For Southwest Virginia, it’s getting a little better all the time.
Rising housing prices in metropolitan areas and continuing post-pandemic remote work options are slowly changing Southwest Virginia’s economic and demographic fortunes, a report from the University of Virginia’s Weldon Cooper Center for Public Service shows.

Hamilton Lombard, a demographer for the Weldon Cooper Center and the report’s author, says more businesses are opening in Southwest Virginia than Northern Virginia as more remote workers move into the area. (Photo by Mitch Powers, University Communications)
Although the region still has an older and declining population, with more deaths than births, new residents are migrating into the area as housing prices in Tennessee and parts of Virginia increase and employers accept hybrid remote work arrangements.

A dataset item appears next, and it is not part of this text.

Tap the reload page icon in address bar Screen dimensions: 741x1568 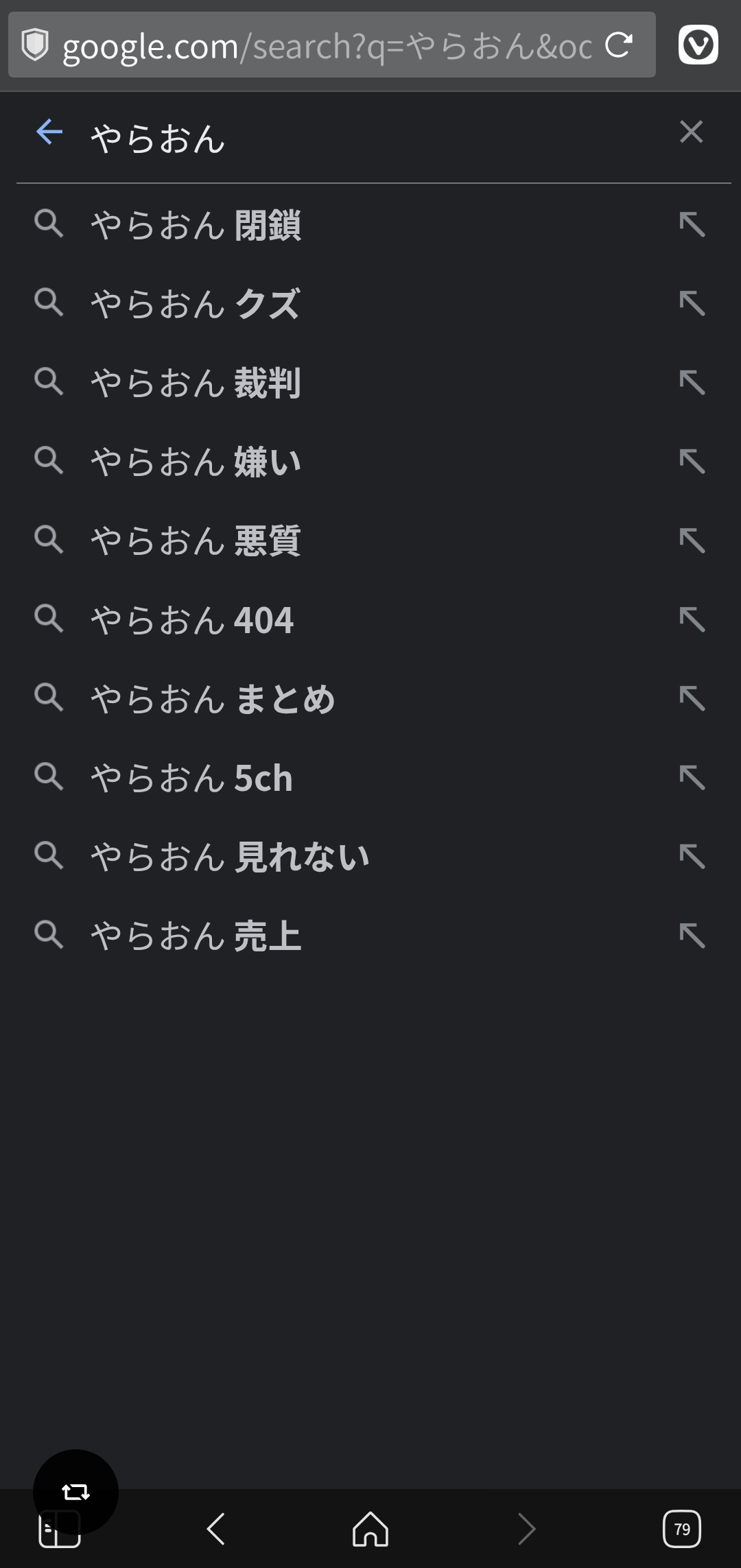(618, 45)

“This has historically been the poorest part of Virginia, the area with some of the most negative population trends,” said Hamilton Lombard, the Cooper Center demographer who wrote the report. “For decades, the region was losing thousands of young adults, and we’re seeing that turnaround to where it’s now pulling some in.”

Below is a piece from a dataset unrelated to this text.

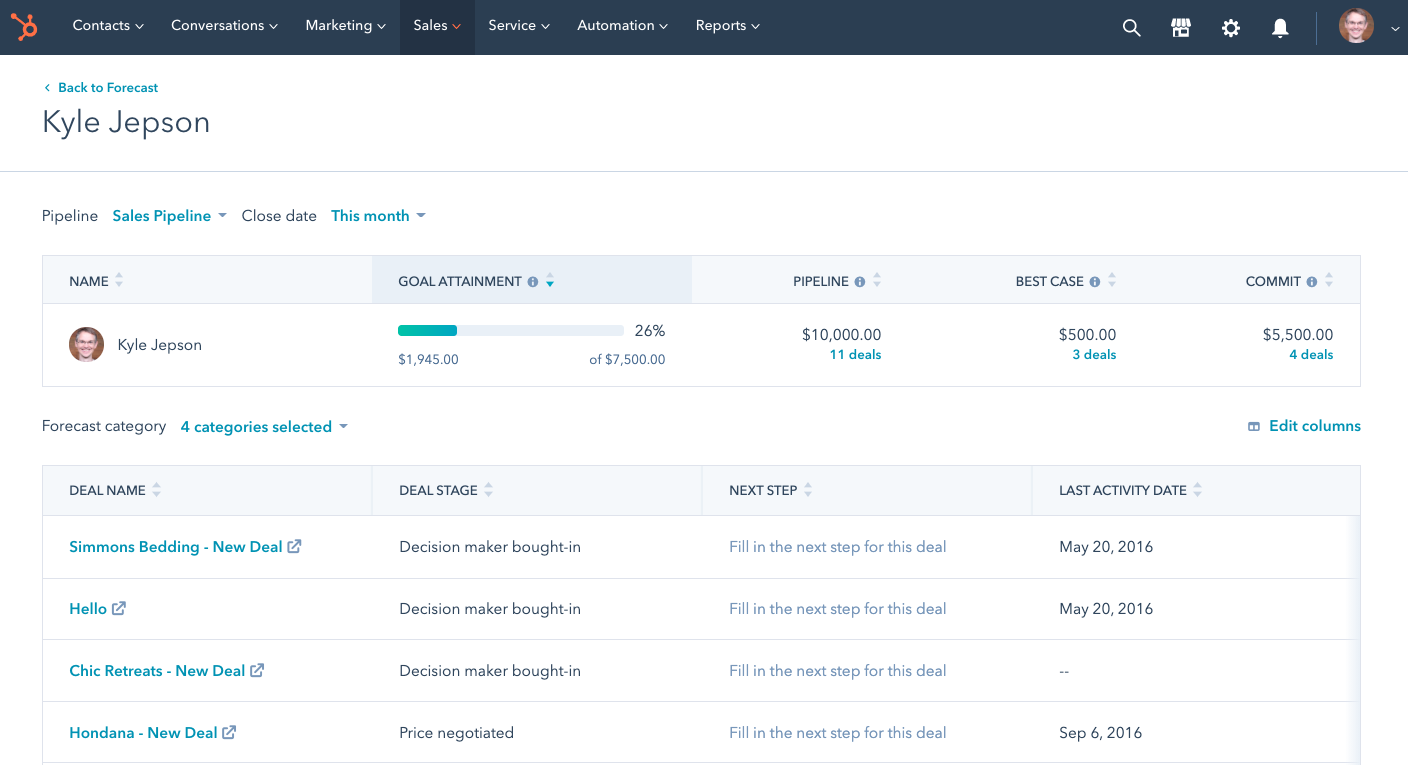Viewport: 1408px width, 765px height.
Task: Open search with the magnifier icon
Action: (1131, 28)
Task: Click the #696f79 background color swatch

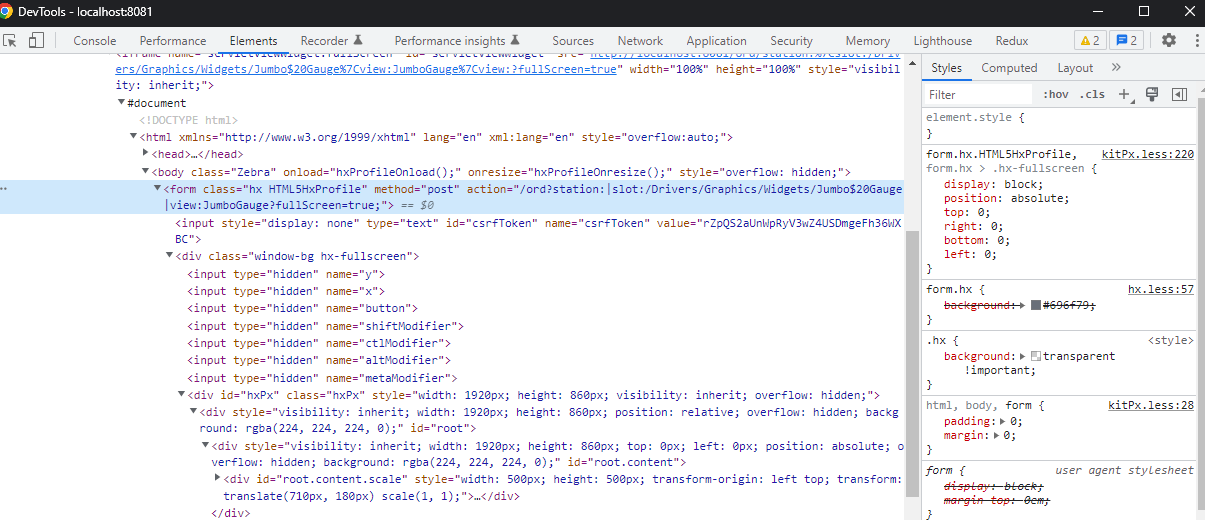Action: click(x=1035, y=304)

Remote work is one of the big drivers of the change. Data gathered by several national research groups indicates that while companies are bringing workers back to the office, most white-collar workers continue to work remotely, either full time or splitting their time between home and a central office.
“The persistence of remote work has effectively resulted in Southwest Virginia and much of rural Virginia becoming the outer suburbs of the large cities in the mid-Atlantic,” the Weldon Cooper report states.
As a result, regions like Southwest Virginia have become desirable alternatives.